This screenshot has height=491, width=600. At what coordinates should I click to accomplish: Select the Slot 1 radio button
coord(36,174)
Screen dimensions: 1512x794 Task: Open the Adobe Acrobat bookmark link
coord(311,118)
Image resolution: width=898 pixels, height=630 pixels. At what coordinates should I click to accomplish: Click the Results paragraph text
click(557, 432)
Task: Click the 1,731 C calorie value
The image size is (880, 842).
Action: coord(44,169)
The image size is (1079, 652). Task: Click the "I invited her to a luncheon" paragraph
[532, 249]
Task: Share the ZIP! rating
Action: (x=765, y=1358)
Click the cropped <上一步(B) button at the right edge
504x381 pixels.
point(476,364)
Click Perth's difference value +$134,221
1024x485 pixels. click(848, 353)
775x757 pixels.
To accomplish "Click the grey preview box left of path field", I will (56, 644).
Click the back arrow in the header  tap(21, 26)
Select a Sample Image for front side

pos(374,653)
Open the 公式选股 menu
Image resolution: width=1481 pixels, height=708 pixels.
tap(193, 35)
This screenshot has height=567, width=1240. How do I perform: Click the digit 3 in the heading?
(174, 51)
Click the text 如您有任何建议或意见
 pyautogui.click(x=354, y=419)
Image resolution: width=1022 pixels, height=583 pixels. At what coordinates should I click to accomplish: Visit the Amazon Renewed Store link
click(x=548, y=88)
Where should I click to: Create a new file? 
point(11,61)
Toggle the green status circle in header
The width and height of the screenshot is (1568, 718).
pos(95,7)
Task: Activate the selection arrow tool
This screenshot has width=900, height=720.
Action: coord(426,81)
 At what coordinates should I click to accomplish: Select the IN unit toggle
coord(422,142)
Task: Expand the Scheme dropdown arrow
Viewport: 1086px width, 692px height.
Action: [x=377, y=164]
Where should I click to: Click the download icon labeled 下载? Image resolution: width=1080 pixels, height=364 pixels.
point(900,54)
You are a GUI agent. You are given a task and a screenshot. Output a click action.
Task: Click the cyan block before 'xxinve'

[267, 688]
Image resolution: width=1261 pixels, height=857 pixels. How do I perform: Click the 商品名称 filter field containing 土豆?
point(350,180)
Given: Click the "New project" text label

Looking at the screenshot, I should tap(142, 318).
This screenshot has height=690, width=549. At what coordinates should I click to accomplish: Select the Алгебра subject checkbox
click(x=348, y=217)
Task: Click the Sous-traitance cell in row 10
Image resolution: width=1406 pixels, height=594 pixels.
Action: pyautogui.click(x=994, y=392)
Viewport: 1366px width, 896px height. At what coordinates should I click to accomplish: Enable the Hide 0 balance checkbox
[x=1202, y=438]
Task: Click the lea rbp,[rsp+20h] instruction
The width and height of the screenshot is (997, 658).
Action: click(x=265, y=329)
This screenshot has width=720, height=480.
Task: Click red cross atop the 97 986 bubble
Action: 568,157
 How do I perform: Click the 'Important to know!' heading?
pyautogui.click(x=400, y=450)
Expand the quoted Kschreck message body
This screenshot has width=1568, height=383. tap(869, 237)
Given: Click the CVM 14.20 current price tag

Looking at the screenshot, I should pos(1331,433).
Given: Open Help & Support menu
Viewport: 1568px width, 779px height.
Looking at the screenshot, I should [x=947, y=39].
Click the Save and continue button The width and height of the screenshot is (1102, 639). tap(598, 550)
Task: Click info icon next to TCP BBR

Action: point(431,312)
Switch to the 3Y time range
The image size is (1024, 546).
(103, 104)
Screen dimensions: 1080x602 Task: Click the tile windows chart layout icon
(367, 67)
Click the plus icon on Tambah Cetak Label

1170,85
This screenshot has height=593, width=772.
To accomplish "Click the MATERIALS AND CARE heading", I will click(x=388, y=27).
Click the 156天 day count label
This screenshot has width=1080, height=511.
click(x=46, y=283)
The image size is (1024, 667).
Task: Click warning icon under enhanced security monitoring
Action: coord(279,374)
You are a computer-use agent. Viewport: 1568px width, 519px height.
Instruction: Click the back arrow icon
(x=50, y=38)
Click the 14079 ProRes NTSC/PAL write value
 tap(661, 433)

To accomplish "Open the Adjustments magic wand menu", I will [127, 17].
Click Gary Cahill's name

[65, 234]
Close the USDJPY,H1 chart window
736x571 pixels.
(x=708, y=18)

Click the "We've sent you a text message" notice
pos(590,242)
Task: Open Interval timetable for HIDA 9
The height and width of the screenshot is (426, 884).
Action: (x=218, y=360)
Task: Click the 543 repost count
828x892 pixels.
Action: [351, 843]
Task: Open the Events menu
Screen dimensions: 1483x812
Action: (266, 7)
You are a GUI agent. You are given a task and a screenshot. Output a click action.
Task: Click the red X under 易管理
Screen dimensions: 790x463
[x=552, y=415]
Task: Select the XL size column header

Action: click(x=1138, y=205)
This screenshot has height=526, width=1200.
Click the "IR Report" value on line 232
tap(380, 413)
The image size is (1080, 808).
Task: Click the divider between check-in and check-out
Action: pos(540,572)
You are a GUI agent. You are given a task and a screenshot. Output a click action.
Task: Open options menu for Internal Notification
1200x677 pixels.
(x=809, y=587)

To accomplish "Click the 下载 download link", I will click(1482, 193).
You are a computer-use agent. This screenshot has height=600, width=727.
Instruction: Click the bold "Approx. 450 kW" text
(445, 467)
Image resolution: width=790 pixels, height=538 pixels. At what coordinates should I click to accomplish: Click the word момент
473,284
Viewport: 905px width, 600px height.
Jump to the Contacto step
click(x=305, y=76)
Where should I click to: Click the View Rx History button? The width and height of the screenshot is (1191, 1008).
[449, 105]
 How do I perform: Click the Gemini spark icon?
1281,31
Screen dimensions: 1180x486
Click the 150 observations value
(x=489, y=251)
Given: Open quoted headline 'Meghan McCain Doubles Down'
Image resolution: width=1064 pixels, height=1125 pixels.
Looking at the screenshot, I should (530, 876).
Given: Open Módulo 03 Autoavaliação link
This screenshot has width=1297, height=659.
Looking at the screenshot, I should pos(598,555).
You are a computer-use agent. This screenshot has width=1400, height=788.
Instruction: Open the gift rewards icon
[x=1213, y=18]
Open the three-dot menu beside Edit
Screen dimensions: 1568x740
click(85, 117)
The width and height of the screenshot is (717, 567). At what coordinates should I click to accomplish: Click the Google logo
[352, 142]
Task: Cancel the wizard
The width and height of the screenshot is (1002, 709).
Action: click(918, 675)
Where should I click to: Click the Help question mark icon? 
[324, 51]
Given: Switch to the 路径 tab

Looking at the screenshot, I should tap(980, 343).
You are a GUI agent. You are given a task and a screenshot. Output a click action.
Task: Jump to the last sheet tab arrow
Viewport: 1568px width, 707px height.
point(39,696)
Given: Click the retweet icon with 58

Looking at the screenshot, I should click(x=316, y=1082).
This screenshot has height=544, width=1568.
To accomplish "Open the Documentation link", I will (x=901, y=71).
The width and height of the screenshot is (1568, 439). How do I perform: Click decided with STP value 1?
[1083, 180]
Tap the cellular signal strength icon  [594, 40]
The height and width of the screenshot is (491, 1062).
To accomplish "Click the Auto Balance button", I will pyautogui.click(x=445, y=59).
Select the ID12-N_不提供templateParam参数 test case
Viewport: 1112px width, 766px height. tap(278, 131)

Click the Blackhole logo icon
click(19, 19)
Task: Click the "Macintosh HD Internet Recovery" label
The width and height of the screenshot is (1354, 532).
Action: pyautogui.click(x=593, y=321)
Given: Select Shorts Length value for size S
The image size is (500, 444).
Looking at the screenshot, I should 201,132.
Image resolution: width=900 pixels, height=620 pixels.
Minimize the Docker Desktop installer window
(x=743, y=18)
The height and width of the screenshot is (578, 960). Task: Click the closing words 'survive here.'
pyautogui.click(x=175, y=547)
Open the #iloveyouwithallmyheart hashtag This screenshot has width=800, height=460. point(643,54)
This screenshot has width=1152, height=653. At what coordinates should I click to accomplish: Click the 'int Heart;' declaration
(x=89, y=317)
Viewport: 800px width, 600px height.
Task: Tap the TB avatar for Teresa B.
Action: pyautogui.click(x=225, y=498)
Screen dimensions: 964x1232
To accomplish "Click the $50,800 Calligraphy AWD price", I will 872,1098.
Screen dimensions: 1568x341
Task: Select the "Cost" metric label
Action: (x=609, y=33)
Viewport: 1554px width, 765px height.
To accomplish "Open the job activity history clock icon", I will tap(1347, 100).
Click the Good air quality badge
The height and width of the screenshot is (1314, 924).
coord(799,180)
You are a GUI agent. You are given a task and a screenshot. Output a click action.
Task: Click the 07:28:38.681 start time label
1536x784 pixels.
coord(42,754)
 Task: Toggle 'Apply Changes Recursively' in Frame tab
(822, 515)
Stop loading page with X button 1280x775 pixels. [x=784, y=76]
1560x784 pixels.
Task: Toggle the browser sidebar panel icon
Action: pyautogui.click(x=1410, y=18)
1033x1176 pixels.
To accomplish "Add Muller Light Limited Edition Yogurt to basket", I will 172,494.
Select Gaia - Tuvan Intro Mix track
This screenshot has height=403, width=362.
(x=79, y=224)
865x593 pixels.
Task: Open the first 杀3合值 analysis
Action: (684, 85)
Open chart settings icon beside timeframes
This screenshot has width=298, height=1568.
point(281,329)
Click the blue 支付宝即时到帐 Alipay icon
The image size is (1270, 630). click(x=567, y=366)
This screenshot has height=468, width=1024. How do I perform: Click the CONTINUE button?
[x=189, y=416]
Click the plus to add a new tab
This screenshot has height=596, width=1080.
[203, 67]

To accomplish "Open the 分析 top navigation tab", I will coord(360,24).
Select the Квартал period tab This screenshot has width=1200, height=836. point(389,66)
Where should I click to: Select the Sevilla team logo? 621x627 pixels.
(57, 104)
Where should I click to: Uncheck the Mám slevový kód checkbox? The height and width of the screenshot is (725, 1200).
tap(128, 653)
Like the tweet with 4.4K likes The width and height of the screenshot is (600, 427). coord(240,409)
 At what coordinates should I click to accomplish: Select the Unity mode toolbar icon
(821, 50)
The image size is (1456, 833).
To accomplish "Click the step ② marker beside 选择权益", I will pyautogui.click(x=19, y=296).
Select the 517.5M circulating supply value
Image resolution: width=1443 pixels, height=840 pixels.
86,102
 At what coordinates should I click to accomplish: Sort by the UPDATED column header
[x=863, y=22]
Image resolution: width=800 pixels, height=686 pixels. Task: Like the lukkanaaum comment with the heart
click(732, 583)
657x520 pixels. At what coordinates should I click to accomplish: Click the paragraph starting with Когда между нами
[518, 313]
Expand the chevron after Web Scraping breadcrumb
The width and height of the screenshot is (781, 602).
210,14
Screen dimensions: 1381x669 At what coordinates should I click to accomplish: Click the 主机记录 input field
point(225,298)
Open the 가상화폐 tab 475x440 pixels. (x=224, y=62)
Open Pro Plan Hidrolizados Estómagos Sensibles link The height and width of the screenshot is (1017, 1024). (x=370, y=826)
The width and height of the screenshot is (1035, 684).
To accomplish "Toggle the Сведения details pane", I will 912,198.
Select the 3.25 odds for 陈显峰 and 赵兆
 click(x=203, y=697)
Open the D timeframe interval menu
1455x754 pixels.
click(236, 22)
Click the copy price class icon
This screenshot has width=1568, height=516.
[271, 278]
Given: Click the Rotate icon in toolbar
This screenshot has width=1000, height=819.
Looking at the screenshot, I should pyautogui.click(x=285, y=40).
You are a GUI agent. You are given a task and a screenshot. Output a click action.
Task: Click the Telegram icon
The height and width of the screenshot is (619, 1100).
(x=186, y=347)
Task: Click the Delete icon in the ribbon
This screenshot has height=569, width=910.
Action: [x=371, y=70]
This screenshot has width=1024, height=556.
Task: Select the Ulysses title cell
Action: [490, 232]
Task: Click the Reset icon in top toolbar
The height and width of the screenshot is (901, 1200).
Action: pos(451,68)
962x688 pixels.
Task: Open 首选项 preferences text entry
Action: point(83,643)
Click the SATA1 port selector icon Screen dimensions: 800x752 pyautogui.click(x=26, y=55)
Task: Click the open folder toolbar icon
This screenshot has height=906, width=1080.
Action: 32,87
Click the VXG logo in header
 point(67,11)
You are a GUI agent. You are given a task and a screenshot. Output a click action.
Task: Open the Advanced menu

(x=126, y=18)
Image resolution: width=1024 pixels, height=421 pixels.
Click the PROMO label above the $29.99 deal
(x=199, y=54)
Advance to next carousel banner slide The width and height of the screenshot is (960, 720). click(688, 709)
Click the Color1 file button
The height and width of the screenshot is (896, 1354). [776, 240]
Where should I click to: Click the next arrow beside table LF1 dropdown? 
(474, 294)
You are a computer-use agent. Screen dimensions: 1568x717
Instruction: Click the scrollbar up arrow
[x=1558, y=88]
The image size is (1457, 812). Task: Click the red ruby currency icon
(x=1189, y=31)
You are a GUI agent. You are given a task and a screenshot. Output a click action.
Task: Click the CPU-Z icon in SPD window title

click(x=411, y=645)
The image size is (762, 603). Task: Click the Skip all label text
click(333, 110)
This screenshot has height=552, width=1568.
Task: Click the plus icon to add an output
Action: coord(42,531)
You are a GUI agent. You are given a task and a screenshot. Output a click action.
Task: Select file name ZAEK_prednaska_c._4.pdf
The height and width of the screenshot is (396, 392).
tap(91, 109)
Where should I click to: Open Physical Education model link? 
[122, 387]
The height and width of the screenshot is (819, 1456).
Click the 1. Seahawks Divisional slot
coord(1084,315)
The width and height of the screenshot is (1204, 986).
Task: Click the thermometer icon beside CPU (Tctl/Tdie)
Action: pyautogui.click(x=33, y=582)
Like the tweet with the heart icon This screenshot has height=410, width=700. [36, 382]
------------
Write out the lines of the entries, word for word, from the first through the one containing "Task: Click the 1,731 C calorie value", and stop at that line.

REPLY TO THE TASK →
This screenshot has height=491, width=600. At what coordinates should I click to accomplish: Select the Slot 1 radio button
coord(36,174)
Screen dimensions: 1512x794 Task: Open the Adobe Acrobat bookmark link
coord(311,118)
Image resolution: width=898 pixels, height=630 pixels. At what coordinates should I click to accomplish: Click the Results paragraph text
click(557, 432)
Task: Click the 1,731 C calorie value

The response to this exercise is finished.